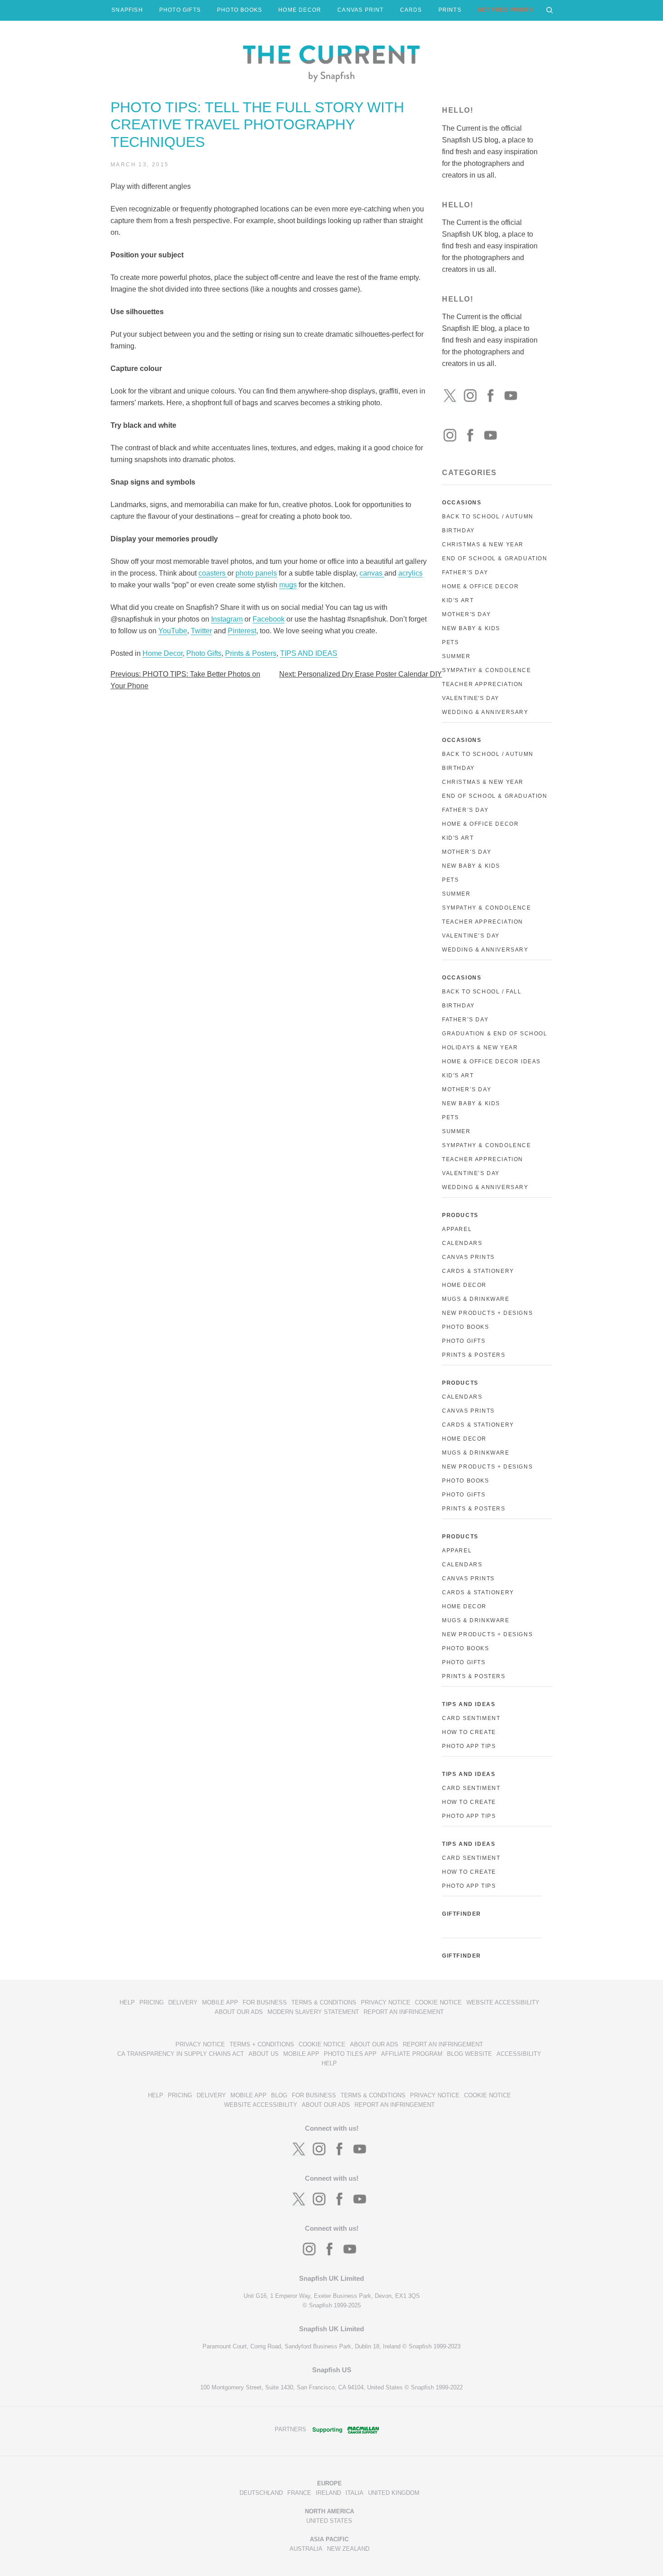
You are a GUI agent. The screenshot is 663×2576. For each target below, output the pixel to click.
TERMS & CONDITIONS (323, 2002)
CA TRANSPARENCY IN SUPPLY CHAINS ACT (180, 2053)
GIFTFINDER (461, 1914)
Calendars (462, 1243)
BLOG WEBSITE (469, 2053)
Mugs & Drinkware (476, 1299)
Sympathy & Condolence (486, 670)
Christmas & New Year (483, 544)
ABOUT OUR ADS (239, 2012)
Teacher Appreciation (482, 684)
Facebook (269, 619)
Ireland (328, 2492)
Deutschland (261, 2492)
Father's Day (465, 572)
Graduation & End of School (495, 1033)
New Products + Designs (487, 1313)
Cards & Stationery (478, 1271)
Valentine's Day (470, 698)
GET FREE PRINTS (506, 10)
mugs (288, 585)
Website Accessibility (502, 2002)
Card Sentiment (471, 1718)
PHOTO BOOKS (239, 10)
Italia (354, 2492)
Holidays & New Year (480, 1047)
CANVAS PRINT (360, 10)
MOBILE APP (220, 2002)
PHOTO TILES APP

WHAT NEEDS TO BE DONE:
Repeat, with no pictures, each line from the beginning of the data through the line containing "New Products + Designs (487, 1313)", inclusive.

REPLY:
You are a GUI agent. The screenshot is 663×2576. For each target below, output the pixel to click.
TERMS & CONDITIONS (323, 2002)
CA TRANSPARENCY IN SUPPLY CHAINS ACT (180, 2053)
GIFTFINDER (461, 1914)
Calendars (462, 1243)
BLOG WEBSITE (469, 2053)
Mugs & Drinkware (476, 1299)
Sympathy & Condolence (486, 670)
Christmas & New Year (483, 544)
ABOUT OUR ADS (239, 2012)
Teacher Appreciation (482, 684)
Facebook (269, 619)
Ireland (328, 2492)
Deutschland (261, 2492)
Father's Day (465, 572)
Graduation & End of School (495, 1033)
New Products + Designs (487, 1313)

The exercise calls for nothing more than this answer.